AUSTRALIA – Erin Wen Ai Chew, dari Asian Australian Alliance mengatakan meningkatnya ketegangan mengenai Taiwan bisa semakin meningkatkan serangan rasisme terhadap warga China di Australia yang sudah memburuk karena pandemi COVID-19 dan perang dagang antara China-Australia.
“Dalam beberapa tahun terakhir sudah banyak pernyataan anti-China yang muncul, khususnya di Australia,” katanya seperti dirilis oleh ABC, Kamis (7/10).
Erin mengatakan pembicaraan mengenai kemungkinan adanya perang akan memperburuk masalah rasisme.
Kurangnya pemahaman soal Asia membuat mereka yang berwajah Asia dikelompokkan menjadi satu kelompok di Australia.
“Hanya karena kami mungkin berwajah China, kami harus menunjukkan kesetiaan kepada Australia, bila tidak akan dianggap sebagai musuh,” katanya.
Masalah lain menurutnya adalah mereka yang dikenal sebagai “pakar masalah China” yang memberikan komentar adalah kebanyakan pria berkulit putih, berusia menengah, yang sebenarnya tidak memahami nuansa dan budaya yang ada.
“Warga di Taiwan khawatir pada akhirnya China akan mengambil alih Taiwan.”
Apa Yang Terjadi Taiwan Saat Ini?
Selama beberapa bulan terakhir sudah muncul berbagai pernyataan dari China dan Taiwan yang membuat suhu politik meningkat.
Menteri Luar Negeri Taiwan, Joseph Wu, mengatakan bila China melancarkan perang terhadap Taiwan, maka Taiwan akan mempertahankan diri sampai titik darah penghabisan.
Mereka juga meminta Australia untuk membantu dengan keamanan dan intelijen.
Di hari peringatan 100 tahun Partai Komunis China, Presiden Xi Jinping berjanji “menyatukan kembali” dan akan menghancurkan “rencana kemerdekaan Taiwan”.
Minggu ini Presiden Taiwan, Tsai Ing-wen menulis di Majalah Foreign Affairs jika negaranya terus memperkuat armada militer, namun “tidak berusaha mencari konfrontasi militer”.
“Kami berharap adanya kehidupan bertetangga yang stabil, damai dan saling memberi manfaat dengan tetangganya. Namun bila demokrasi dan gaya hidupnya terancam, Taiwan akan berusaha dengan segala cara untuk mempertahankan diri.”

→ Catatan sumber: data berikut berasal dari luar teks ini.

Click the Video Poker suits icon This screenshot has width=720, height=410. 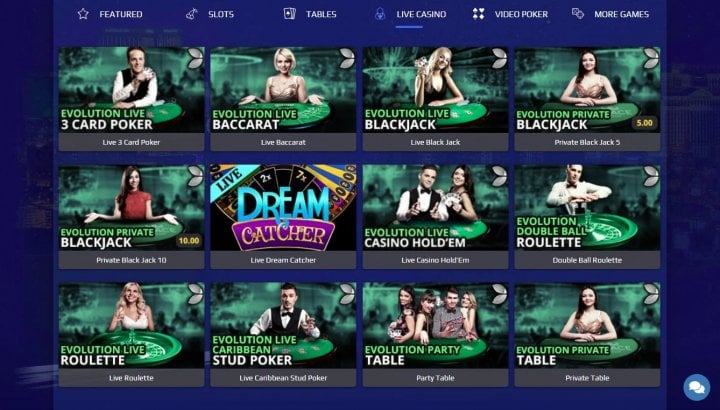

Di Australia, pakta pertahanan baru bersama Amerika Serikat dan Inggris, termasuk pembuatan kapal selam nuklir dilihat sebagai usaha untuk menandingi semakin kuatnya pengaruh China.

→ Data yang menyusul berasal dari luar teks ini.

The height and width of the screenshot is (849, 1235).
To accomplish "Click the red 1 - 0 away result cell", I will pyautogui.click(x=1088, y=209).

Namun Dr Jade Guan, pakar masalah strategis di Deakin University di Melbourne mengatakan kemungkinan perang tidaklah perlu terlalu dibesar-besarkan, karena di masa lalu kemungkinan konflik malah lebih besar.

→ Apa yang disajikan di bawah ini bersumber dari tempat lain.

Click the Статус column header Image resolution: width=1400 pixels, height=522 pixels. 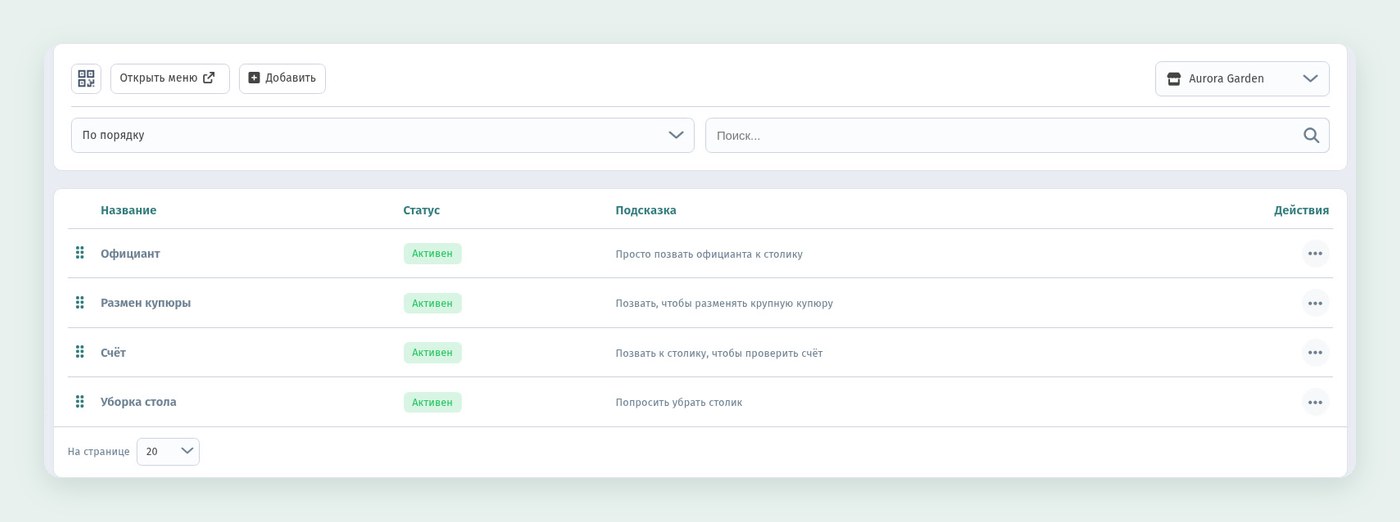421,210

“Di masa Krisis Selat Taiwan ketiga antara 1995-1996, China meluncurkan sejumlah rudal ke beberapa pulau kecil di sekitar Taiwan,” katanya.
“Ketegangan yang ada sekarang antara China dan Taiwan tidaklah serius seperti sebelumnya.”
Mempertahankan Situasi Yang Ada
Lina Chen pindah dari Taipei ke Sydney hampir 50 tahun lalu dan mengatakan Taiwan, yang memiliki nama resmi Republic of China, pada dasarnya adalah negara berdaulat.
“Partai Komunis tidak pernah menguasai kami. Sekarang mereka bersikap provokatif,” katanya.
Dia mengatakan masalah geopolitis ini sudah merembet ke komunitas lokal, di mana dia mendapat desakan untuk mengisi petisi mendorong agar Australia mengakui Taiwan sebagai sebuah negara.
“Akan bagus sekali bila Taiwan bisa menjadi negara independen, seperti Singapura,” kata Chen.
“Tapi bagus juga dalam situasi seperti sekarang ini sehingga warga Taiwan dan China daratan bisa menjadi teman.”